---------------------------------------------------
#                                                 #
#     Chapter 2: Typical Properties of            #
#           Financial Time Series                 #
#                                                 #
---------------------------------------------------



Returns of liquid tradable assets like stocks, stock 
indices, currencies or commodities like oil, gold or 
silver have some common typical properties which are 
usually referred to as stylized facts. In the following 
we list these stylized facts and illustrate them on 
concrete data.
 

Let S_k denote the closing price of some liquid 
tradable asset on day t_k. Its return ret(t_k) from 
day t_{k-1} to day t_k is defined by  

ret(t_k) := (S_k - S_{k-1}) / S_{k-1}                (1)

The d-day mean on day t_k is defined by 

mean_d(t_k) := 1/d sum_{j=0}^{d-1} ret(t_{k-j})      (2)

There are the following so called stylized facts:


Stylized Fact 1) For arbitrary time horizons d (larger 
than 2 or 3 weeks) the d-day means are close to zero. 


Because of stylized fact1 the d-day standard deviation 
(also called d-day volatility) on day t_k can be defined 
by

stddev_d(t_k) := sqrt{ 1/d sum_{j=0}^{d-1} ret(t_{k-j})^2 }    
                                                     (3)

Normalized quantities, in a probabilistic context, are 
defined by (quantity - mean)/stddev which reduces to 
quantity/stddev if the mean is zero. Thus, because of 
stylized fact1, we define normalized returns (for a 
d-day time horizon) through

normret_d(t_k) := ret(t_k) / stddev_d(t_{k-1})       (4)

Then one can take a look at the distribution of the 
normalized returns by making a histogram plot. One 
finds:


Stylized Fact 2a) For large time horizon d (say, d>=250, 
which corresponds to one year), the distribution of the 
normalized returns is "leptocurtic", that is, there is 
a more pronounced peak at zero and more faster decay 
in a neighborhood of zero when compared to the standard 
normal distribution.
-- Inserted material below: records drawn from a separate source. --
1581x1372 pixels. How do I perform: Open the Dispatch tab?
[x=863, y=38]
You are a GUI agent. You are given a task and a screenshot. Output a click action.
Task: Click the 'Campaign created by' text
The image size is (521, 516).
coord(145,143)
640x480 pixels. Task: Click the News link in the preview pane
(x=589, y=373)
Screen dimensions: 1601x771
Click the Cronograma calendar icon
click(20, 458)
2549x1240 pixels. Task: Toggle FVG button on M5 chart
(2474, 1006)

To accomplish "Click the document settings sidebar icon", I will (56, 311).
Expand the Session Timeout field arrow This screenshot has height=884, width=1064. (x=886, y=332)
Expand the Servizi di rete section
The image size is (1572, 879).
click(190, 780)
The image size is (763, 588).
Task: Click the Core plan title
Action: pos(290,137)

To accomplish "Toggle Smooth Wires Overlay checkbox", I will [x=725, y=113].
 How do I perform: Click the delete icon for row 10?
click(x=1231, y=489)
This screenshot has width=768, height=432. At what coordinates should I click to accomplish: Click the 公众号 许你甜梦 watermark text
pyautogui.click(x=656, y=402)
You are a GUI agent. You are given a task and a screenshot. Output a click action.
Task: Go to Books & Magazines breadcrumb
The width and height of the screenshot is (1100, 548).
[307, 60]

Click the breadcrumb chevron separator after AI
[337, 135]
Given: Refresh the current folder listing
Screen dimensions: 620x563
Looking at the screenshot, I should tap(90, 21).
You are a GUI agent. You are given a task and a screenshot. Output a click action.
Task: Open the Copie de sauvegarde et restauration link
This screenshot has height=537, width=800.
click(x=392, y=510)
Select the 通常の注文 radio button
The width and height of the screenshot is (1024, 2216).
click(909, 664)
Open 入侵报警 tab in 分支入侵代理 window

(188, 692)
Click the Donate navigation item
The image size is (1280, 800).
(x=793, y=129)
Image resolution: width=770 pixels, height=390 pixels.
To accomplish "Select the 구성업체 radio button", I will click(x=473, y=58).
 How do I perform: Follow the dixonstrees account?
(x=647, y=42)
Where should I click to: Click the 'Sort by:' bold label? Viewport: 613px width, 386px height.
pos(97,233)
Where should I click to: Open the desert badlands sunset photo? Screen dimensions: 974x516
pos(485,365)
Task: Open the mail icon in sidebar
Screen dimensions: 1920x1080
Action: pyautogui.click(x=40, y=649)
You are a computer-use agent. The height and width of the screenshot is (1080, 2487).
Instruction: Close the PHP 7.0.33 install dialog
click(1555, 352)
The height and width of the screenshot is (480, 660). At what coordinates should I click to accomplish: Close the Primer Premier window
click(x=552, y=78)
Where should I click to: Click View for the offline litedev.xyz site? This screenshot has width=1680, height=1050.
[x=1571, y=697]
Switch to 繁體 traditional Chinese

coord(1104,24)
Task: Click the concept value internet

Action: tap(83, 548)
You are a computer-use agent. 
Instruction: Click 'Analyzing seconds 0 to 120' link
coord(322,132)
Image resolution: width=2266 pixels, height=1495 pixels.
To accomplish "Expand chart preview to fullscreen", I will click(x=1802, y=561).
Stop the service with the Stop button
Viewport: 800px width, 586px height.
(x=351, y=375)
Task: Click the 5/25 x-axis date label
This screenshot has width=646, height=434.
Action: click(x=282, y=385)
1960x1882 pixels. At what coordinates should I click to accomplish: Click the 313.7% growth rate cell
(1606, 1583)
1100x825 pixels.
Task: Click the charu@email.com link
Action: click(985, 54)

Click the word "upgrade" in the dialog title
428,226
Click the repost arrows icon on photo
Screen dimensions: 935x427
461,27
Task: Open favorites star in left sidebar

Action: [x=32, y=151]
Furthermore there are "heavy tails": 
there are some very large positive or negative normalized 
returns which one would not see under the assumption of 
a normal distribution.  

Stylized Fact 2b) By making d smaller and finally put-
ting it to d=15 or d=20 (3 or 4 weeks), the distribution 
of the normalized returns approaches more and more the 
shape of a normal distribution. The occurance of heavy 
tails decreases, but the variability of the d-day stddev 
or equivalently, the variability of the d-day volatility 
increases. This observation lies at the bottom of the 
stochastic volatility models.


Furthermore one finds the following:


Stylized Fact 3) Returns for different days t_k are 
nearly uncorrelated. However, the absolute value or 
the square of returns have a significant positive 
correlation (which could be around 10%-20%).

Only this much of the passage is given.